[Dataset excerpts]
===============

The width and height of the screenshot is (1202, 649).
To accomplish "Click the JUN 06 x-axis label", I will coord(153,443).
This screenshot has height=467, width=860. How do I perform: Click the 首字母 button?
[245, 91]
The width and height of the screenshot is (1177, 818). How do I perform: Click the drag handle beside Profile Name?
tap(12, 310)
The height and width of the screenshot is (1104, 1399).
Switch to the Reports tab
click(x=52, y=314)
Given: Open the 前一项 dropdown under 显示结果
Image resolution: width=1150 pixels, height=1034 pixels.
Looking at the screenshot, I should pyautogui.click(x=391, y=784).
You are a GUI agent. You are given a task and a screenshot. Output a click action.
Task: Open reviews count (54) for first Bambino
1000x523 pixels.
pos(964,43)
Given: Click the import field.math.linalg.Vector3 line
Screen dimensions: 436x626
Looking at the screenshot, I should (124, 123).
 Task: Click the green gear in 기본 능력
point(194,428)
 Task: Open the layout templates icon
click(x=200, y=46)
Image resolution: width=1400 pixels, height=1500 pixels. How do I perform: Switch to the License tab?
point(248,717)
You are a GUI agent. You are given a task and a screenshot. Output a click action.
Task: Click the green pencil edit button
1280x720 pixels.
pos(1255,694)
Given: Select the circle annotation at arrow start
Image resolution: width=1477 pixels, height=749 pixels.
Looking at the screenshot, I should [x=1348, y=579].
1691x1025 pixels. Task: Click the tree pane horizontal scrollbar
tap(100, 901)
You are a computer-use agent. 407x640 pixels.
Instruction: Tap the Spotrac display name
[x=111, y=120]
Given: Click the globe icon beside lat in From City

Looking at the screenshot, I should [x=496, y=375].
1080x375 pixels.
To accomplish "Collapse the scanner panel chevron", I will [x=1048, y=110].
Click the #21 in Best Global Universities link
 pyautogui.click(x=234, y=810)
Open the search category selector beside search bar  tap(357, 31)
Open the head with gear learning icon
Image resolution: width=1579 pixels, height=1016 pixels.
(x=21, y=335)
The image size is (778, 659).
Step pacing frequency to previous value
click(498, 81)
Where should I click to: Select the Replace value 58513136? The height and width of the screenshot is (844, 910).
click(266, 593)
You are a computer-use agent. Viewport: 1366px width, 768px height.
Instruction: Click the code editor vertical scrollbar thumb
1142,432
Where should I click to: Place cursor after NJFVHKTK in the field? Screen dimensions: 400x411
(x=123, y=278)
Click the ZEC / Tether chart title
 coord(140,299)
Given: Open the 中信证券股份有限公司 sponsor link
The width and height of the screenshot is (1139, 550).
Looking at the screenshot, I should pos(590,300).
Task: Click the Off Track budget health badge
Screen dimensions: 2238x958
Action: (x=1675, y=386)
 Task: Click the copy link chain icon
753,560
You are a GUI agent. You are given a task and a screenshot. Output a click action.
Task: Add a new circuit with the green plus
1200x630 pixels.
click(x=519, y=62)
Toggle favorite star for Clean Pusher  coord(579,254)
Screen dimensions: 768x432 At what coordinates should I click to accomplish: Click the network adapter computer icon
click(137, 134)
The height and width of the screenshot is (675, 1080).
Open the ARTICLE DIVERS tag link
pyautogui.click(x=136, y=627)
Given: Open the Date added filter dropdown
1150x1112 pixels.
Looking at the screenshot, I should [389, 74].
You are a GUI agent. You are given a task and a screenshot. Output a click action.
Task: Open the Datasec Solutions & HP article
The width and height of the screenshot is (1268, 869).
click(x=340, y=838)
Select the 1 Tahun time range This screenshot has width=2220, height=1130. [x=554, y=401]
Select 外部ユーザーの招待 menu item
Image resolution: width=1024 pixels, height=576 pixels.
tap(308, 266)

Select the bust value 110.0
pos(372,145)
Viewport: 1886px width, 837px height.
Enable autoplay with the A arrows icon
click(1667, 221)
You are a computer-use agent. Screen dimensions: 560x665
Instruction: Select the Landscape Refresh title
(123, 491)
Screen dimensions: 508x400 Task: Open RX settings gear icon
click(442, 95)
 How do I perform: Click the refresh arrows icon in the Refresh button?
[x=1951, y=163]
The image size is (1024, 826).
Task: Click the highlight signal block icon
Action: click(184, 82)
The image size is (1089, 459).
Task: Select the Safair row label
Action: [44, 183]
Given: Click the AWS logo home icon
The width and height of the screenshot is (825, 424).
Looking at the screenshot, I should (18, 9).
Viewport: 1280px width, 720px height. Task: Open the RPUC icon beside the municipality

===============

> Activity:
Could you return every record above exactly as written?

> Your response:
The width and height of the screenshot is (1202, 649).
To accomplish "Click the JUN 06 x-axis label", I will coord(153,443).
This screenshot has height=467, width=860. How do I perform: Click the 首字母 button?
[245, 91]
The width and height of the screenshot is (1177, 818). How do I perform: Click the drag handle beside Profile Name?
tap(12, 310)
The height and width of the screenshot is (1104, 1399).
Switch to the Reports tab
click(x=52, y=314)
Given: Open the 前一项 dropdown under 显示结果
Image resolution: width=1150 pixels, height=1034 pixels.
Looking at the screenshot, I should pyautogui.click(x=391, y=784).
You are a GUI agent. You are given a task and a screenshot. Output a click action.
Task: Open reviews count (54) for first Bambino
1000x523 pixels.
pos(964,43)
Given: Click the import field.math.linalg.Vector3 line
Screen dimensions: 436x626
Looking at the screenshot, I should (124, 123).
 Task: Click the green gear in 기본 능력
point(194,428)
 Task: Open the layout templates icon
click(x=200, y=46)
Image resolution: width=1400 pixels, height=1500 pixels. How do I perform: Switch to the License tab?
point(248,717)
You are a GUI agent. You are given a task and a screenshot. Output a click action.
Task: Click the green pencil edit button
1280x720 pixels.
pos(1255,694)
Given: Select the circle annotation at arrow start
Image resolution: width=1477 pixels, height=749 pixels.
Looking at the screenshot, I should [x=1348, y=579].
1691x1025 pixels. Task: Click the tree pane horizontal scrollbar
tap(100, 901)
You are a computer-use agent. 407x640 pixels.
Instruction: Tap the Spotrac display name
[x=111, y=120]
Given: Click the globe icon beside lat in From City

Looking at the screenshot, I should [x=496, y=375].
1080x375 pixels.
To accomplish "Collapse the scanner panel chevron", I will [x=1048, y=110].
Click the #21 in Best Global Universities link
 pyautogui.click(x=234, y=810)
Open the search category selector beside search bar  tap(357, 31)
Open the head with gear learning icon
Image resolution: width=1579 pixels, height=1016 pixels.
(x=21, y=335)
The image size is (778, 659).
Step pacing frequency to previous value
click(498, 81)
Where should I click to: Select the Replace value 58513136? The height and width of the screenshot is (844, 910).
click(266, 593)
You are a computer-use agent. Viewport: 1366px width, 768px height.
Instruction: Click the code editor vertical scrollbar thumb
1142,432
Where should I click to: Place cursor after NJFVHKTK in the field? Screen dimensions: 400x411
(x=123, y=278)
Click the ZEC / Tether chart title
 coord(140,299)
Given: Open the 中信证券股份有限公司 sponsor link
The width and height of the screenshot is (1139, 550).
Looking at the screenshot, I should pos(590,300).
Task: Click the Off Track budget health badge
Screen dimensions: 2238x958
Action: (x=1675, y=386)
 Task: Click the copy link chain icon
753,560
You are a GUI agent. You are given a task and a screenshot. Output a click action.
Task: Add a new circuit with the green plus
1200x630 pixels.
click(x=519, y=62)
Toggle favorite star for Clean Pusher  coord(579,254)
Screen dimensions: 768x432 At what coordinates should I click to accomplish: Click the network adapter computer icon
click(137, 134)
The height and width of the screenshot is (675, 1080).
Open the ARTICLE DIVERS tag link
pyautogui.click(x=136, y=627)
Given: Open the Date added filter dropdown
1150x1112 pixels.
Looking at the screenshot, I should [389, 74].
You are a GUI agent. You are given a task and a screenshot. Output a click action.
Task: Open the Datasec Solutions & HP article
The width and height of the screenshot is (1268, 869).
click(x=340, y=838)
Select the 1 Tahun time range This screenshot has width=2220, height=1130. [x=554, y=401]
Select 外部ユーザーの招待 menu item
Image resolution: width=1024 pixels, height=576 pixels.
tap(308, 266)

Select the bust value 110.0
pos(372,145)
Viewport: 1886px width, 837px height.
Enable autoplay with the A arrows icon
click(1667, 221)
You are a computer-use agent. Screen dimensions: 560x665
Instruction: Select the Landscape Refresh title
(123, 491)
Screen dimensions: 508x400 Task: Open RX settings gear icon
click(442, 95)
 How do I perform: Click the refresh arrows icon in the Refresh button?
[x=1951, y=163]
The image size is (1024, 826).
Task: Click the highlight signal block icon
Action: click(184, 82)
The image size is (1089, 459).
Task: Select the Safair row label
Action: [44, 183]
Given: Click the AWS logo home icon
The width and height of the screenshot is (825, 424).
Looking at the screenshot, I should (18, 9).
Viewport: 1280px width, 720px height. Task: Open the RPUC icon beside the municipality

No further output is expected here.